Youth are now speaking out about traumatic treatment at school, including Muslim pupils being called terrorists and black and coloured pupils being told they would grow up to be criminals.
Pupils said they were called derogatory names including the K-word and N-word and were excluded or singled out due to race or religion, bullied based on accent or appearance and treated differently in terms of disciplinary measures.
Much of the protest action has been focused on two of the schools: Bishops Diocesan College and Herschel Girls School.
However, an Instagram account named @yousilenceweamplify has created a platform where current and former pupils have claimed alleged experiences.
The pupils include some from Rondebosch Boys’ High, Westerford High, Springfield Convent Senior, Rustenberg Girls’ High, various Waldorf schools, St Cyprian’s, SACS, Wynberg Girls’ High, Pinelands High, The Settlers High, Edgemead High, Cedar House, Rhenish Girls’ High and Reddam House.
The matric class at Bishops Diocesan School in Rondebosch staged a protest on the school grounds on Friday, demanding an end to what they said was racism and homophobia at the school. They hoisted a rainbow Pride flag alongside a #BlackLivesMatter flag.
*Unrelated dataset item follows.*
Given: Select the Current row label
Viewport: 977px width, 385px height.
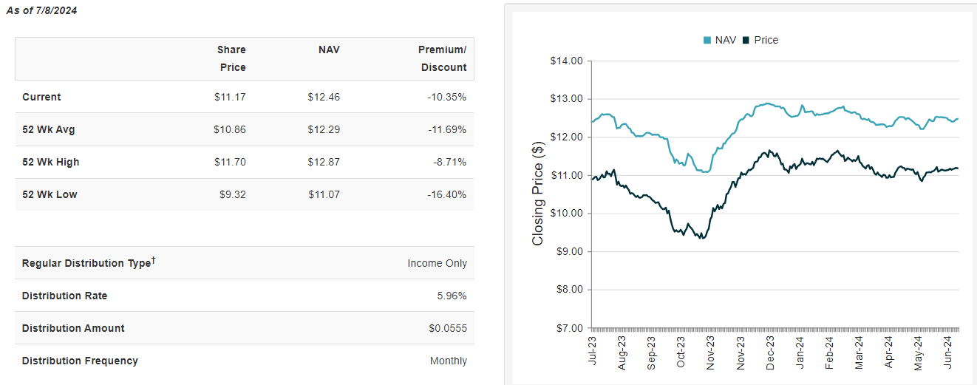Looking at the screenshot, I should pos(41,97).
The class collectively wrote a memorandum of 20 demands for transformation at the school, followed by 15 pages of personal testimonies from present and past pupils about allegedly racist and homophobic experiences at the hands of staff as well as fellow pupils.
“Once inside our gates, discrimination runs rampant,” the memorandum read. “It is perpetrated by the boys, staff and parents, with the whispers of inequity echoing through the corridors and classrooms. While many choose to remain blissfully ignorant of this reality, the damage it has wreaked on the psyches of those subject to its wrath, is inexplicable. It is a stain.”
“The number of subtly racist occurrences that took place eventually just became commonplace, until only really the overtly racist stuff stuck in my memory,” one anonymous entry read.
“Some of these include: being told I’d grow up to become a thief by my peers; being told I was the quota player in the water polo team; being told that I should kiss a girl because she’s brown like me.”
Guy Pearson, outgoing principal of Bishops, said his executive team had received the memorandum.
“This will be an ideal opportunity to continue the engagement with all members of our community regarding these issues in our school,” Pearson said.
“We are committed to making Bishops a welcoming environment for all who learn and work here, irrespective of their race, religion, gender, or sexual orientation.”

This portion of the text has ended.